45 sec boot with Agility 3

brisa117

Distinguished
Mar 16, 2010
239
1
18,710
So, I'm running an Asus Sabertooth 990fx with a Phenom II 955 and 12GB of DDR3-1600. I'm booting off of a 120GB Agility 3 and have a 2TB WD20EARX mass storage drive.

I'm not sure what I'm doing wrong here, but my boot is taking upwards of 45 seconds. Am I just expecting too much or is something going wrong here?
 

chugot9218

Honorable
Did try installing the OS with only the SSD plugged in? If both are plugged in there is a chance that Windows may spread some boot files over to the HDD, which means it would have to go over to the HDD during boot to grab a file or two.
 

chugot9218

Honorable
Yup! That is the safest method, I think somewhere along the line Windows puts something on each of the drives it detects on install that is accessed during boot up, which does not necessarily get put on the drive when it is detected by an already present install.
 

brisa117

Distinguished
Mar 16, 2010
239
1
18,710
Thanks for all the tips... I know it's probably not a virus, as I recently reinstalled windows because of thIs exact problem. It's also definitely not 80% full. More like 55%-60%. I will also check the AHCI modettomorrow.

So when you say "files spread across drives" do you mean the MBR being on the platter drive?

Also, I don't have any problems with the speed when I'm in windows, like Photoshop loads fast like it should and game loads are astonishing. Would a "bad SSD" act like that? Honestly it's not a big deal, but my laptop's Samsung 830 has me spoiled with a 12 second boot. I know that a laptop system is much simpler than a full desktop system AND that the Samsung 830 is faster... but I still think 45 seconds is a pain. Haha. SSDs spoil me.
 
I get to Win 7 desktop in just over 20 seconds, including entering password, on my system booting off a 120 GB Agility 3.

Of course, the SSD only actually affects the time it takes AFTER the OS starts loading. POST and such takes as long as the BIOS wants. It may be possible to change how long the BIOS waits for user input, making it possible to shorten boot time.
 
s Sakkura stated. Only count the time from "Start loading OS" to time to open first program. (Omit any time "on hold" waiting for a pass word.

Yes, Installation should be done with ALL other HDDs disconnected, and BIOS set to AHCI.

Recommend Downloading AS SSD benchmark, do not need to run benchmark, just open the program and look at upper left. It should show:
.. SSD make/FW version/formated size. Should always have the latest Firmware for the SSD, and it is also recommended that the latest system Bios update be used.
.. Will show driver, should initially be msahci, if This is intel based system down load the latest Intel chipset driver (iaSTor) which is slightly better than the defaul MS driver.
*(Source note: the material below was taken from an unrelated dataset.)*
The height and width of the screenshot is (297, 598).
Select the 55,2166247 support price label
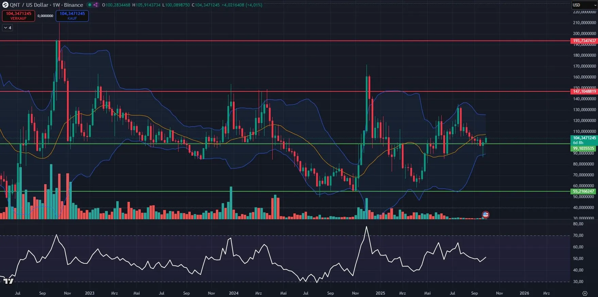pos(583,191)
If it is in IDE mode it will show pcide=BAD, which says it all.
.. Should also show partition alignment = OK.

Just as a side note, ignore comments about sata II vs Sata III. The Agility III is really (performance wise) a SATA II SSD cloaked in a SATA III dress. That is it performance is NO better on SATA III than it does on SATA II. This was addressed in a Review, and I confirmed on my systems - Have two 120 gig Agility IIIs.
 

It can go above 300 MB/s, which would leave it bottlenecked by SATA2. It's not going to make a huge difference though.
 
Sakkura
If you check, that benchmark was using Data that is reaily compressable (ie ATTO) and is ONLY for Sequencial performance. I should have prefixed my comment with "in Real Life, Day-to-day performance.
If you use a benchmark such as AS SSD you will find SATA II does NOT bottlenech Sequencial performance.
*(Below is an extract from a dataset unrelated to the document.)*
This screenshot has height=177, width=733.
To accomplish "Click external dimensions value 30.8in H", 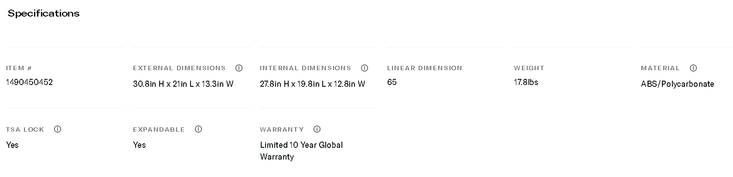I will pos(183,84).
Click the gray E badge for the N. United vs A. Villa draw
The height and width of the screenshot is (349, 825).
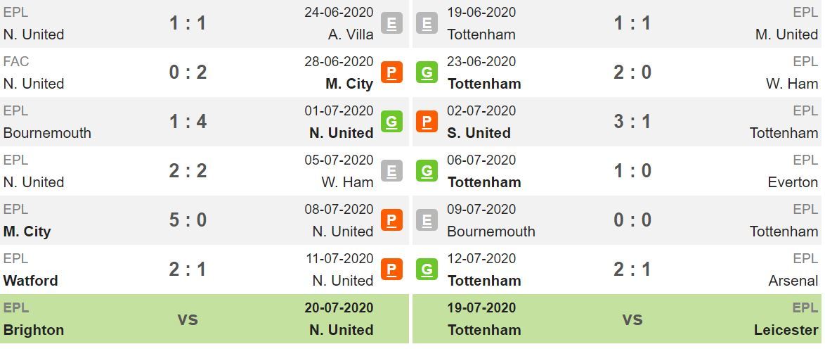(x=392, y=23)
1) ATTO is a poor Benchmark for SSDs, was designed for HDDs. Uses Highly compressable data which is far from reality. Manuf (espeacially SSDs that use the SF22xx) love quoting Sequencial performance as resuls are artificially HIGH.
2) Sequencial performance is the LEAST important matrix for an OS + Program SSD. Is important if for a HDD that has many LARGE sequencial Data files - These files are NOT normally placed on a SSD.
3) If you use AS SSD (designed for a OS +Program drive SSD), you will find (as I did) there is NOT real benifit to placing a Async NAND SF22xx based SSD on SATA III.